I don’t remember what she looked like but I remember she could walk barefoot across glass.  In my mind that became the answer to her beauty and mystery, it also became a vivid image that I can always look back on.  The following fall I vaguely remember telling a teacher that when I grew up I wanted to be a woman that could walk on anything.

While we were in Morocco I had some strange dreams, most of which left me with more ideas than exact images, but one of the dreams included walking on glass and this woman who amazed me so much as a little girl.  After the Hammam we went to the Djemaa el Fna where we rather spontaneously decided to get some henna.  We did not however think about how long the henna would need to sit and/or how cold the air would become in the next half hour.  So as they finished the Berber deigns and the sun went down we realized we’d have to find a place to sit for a while and we’d need to find it without putting our shoes on.
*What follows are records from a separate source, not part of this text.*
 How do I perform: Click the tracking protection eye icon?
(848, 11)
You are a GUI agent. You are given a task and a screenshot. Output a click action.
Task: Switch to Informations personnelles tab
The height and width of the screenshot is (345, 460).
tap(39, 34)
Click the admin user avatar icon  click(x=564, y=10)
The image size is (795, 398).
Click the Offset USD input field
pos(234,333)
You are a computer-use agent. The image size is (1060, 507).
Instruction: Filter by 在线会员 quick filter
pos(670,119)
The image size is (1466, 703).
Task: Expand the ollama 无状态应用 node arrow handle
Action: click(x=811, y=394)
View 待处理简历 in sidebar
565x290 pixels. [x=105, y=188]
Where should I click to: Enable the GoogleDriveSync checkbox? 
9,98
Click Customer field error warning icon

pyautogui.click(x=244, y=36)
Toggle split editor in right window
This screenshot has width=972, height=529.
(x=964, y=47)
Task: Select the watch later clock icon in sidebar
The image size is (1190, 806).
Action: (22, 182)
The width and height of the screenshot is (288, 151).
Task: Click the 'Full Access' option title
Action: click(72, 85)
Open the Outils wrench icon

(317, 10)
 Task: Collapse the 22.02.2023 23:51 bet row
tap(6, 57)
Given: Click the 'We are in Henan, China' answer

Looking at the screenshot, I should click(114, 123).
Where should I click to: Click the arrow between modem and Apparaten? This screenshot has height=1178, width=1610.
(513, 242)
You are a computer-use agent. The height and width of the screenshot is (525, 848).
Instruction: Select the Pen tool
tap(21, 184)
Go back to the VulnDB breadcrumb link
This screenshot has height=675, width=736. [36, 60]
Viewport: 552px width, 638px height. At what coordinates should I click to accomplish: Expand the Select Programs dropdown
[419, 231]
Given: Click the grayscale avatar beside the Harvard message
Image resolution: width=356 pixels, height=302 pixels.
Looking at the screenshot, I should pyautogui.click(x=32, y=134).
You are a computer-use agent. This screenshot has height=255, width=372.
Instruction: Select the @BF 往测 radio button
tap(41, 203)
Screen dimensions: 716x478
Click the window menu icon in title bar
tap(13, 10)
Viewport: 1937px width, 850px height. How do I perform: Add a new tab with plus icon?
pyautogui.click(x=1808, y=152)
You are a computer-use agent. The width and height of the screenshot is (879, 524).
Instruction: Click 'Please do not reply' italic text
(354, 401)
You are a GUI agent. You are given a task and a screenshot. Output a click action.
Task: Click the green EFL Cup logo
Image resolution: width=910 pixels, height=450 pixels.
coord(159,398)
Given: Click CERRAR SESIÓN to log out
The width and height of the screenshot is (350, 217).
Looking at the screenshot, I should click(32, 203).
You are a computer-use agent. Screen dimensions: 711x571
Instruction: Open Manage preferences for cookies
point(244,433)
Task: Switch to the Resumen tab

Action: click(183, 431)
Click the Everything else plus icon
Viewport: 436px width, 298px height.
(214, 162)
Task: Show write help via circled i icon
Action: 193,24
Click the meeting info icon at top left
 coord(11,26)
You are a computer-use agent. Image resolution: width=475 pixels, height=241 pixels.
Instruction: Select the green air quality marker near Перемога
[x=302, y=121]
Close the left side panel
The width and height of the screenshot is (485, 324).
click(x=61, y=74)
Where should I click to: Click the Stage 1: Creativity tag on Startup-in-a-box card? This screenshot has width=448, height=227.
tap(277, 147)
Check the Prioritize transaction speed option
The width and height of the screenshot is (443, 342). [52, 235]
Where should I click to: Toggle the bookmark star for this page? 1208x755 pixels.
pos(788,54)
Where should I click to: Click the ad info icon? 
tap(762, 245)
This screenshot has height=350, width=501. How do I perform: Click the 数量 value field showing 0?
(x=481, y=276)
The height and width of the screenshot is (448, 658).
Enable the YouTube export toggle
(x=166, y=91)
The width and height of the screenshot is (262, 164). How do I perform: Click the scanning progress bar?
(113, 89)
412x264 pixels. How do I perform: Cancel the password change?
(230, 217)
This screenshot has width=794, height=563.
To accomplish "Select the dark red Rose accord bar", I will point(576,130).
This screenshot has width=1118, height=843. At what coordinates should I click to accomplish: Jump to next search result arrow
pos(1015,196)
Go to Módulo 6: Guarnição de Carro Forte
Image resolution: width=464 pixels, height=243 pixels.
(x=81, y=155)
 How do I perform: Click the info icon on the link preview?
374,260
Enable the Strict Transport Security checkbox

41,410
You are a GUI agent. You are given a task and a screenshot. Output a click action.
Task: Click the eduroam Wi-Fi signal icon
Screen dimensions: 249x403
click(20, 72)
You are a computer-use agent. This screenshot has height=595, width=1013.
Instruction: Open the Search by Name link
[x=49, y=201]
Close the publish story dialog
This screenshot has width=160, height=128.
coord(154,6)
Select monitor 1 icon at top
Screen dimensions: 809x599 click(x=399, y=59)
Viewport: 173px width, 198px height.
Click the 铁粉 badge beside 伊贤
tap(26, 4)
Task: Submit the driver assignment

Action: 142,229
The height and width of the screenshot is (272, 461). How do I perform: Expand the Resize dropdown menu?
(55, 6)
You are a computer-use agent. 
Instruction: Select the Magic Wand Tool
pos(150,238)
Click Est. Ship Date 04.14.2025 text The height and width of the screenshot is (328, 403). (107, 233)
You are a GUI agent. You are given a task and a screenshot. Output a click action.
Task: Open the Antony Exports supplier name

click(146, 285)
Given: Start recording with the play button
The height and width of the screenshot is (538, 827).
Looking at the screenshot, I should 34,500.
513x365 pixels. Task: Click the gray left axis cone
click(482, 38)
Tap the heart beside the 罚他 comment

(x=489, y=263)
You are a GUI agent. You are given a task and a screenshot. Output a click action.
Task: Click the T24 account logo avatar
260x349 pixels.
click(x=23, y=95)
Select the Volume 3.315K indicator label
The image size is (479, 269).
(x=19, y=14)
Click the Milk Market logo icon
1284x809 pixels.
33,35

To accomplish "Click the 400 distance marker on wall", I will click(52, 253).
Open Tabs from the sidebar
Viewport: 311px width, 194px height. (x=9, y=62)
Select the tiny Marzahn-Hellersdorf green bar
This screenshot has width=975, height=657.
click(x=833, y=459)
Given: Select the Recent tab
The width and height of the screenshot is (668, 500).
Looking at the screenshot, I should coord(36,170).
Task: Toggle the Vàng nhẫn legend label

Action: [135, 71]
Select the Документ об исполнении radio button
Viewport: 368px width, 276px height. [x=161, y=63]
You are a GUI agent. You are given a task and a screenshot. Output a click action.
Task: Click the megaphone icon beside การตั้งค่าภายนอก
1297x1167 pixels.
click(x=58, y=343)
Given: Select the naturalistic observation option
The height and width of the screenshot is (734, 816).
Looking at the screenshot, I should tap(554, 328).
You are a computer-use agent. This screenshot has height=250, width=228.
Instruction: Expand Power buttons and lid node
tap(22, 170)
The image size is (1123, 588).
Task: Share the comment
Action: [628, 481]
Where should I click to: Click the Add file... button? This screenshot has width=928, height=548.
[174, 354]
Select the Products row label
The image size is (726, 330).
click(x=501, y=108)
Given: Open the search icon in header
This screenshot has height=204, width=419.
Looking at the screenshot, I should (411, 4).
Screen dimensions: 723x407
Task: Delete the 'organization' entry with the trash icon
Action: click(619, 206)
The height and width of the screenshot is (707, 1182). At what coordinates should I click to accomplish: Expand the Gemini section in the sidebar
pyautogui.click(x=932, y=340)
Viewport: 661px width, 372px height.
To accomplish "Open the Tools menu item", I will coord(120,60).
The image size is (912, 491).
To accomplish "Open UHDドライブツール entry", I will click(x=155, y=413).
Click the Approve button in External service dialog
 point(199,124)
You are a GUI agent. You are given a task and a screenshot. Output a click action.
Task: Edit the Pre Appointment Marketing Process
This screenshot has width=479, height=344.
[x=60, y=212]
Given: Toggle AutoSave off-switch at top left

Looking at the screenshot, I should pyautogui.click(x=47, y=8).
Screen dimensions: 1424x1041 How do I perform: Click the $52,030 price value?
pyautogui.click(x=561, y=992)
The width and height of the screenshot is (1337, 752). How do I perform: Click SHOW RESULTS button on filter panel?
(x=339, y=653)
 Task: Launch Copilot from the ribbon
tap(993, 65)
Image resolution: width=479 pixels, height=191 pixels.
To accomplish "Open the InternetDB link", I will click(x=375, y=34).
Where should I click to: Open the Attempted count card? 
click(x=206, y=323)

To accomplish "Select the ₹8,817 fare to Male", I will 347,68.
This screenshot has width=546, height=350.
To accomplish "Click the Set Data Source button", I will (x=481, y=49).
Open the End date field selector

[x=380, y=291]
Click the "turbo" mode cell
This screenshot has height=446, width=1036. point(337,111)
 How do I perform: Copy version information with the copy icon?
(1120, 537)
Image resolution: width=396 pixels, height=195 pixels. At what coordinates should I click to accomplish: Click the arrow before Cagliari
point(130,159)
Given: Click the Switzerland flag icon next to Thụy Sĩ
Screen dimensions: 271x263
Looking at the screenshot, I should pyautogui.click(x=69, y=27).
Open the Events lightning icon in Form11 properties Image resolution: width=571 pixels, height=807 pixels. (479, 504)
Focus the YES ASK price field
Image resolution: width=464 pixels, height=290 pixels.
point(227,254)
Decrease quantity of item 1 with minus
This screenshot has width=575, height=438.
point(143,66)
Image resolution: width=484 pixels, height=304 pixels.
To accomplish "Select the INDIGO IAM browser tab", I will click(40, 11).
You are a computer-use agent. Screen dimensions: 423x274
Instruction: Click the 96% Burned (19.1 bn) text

Now, as a kid I was barefoot everywhere and as an adult I take pleasure in grass between my toes in the right places.  As a girl who went to school in the city and has seen a few too many people use the subway as a toilet wearing flip flops in a city makes me a tad uncomfortable (too thin soled and open).  However, traveling changes the rules even if you didn’t think you had many.  Before I knew it I was walking across glass, laughing with my Sister, and appreciating the Moroccan street cleaners.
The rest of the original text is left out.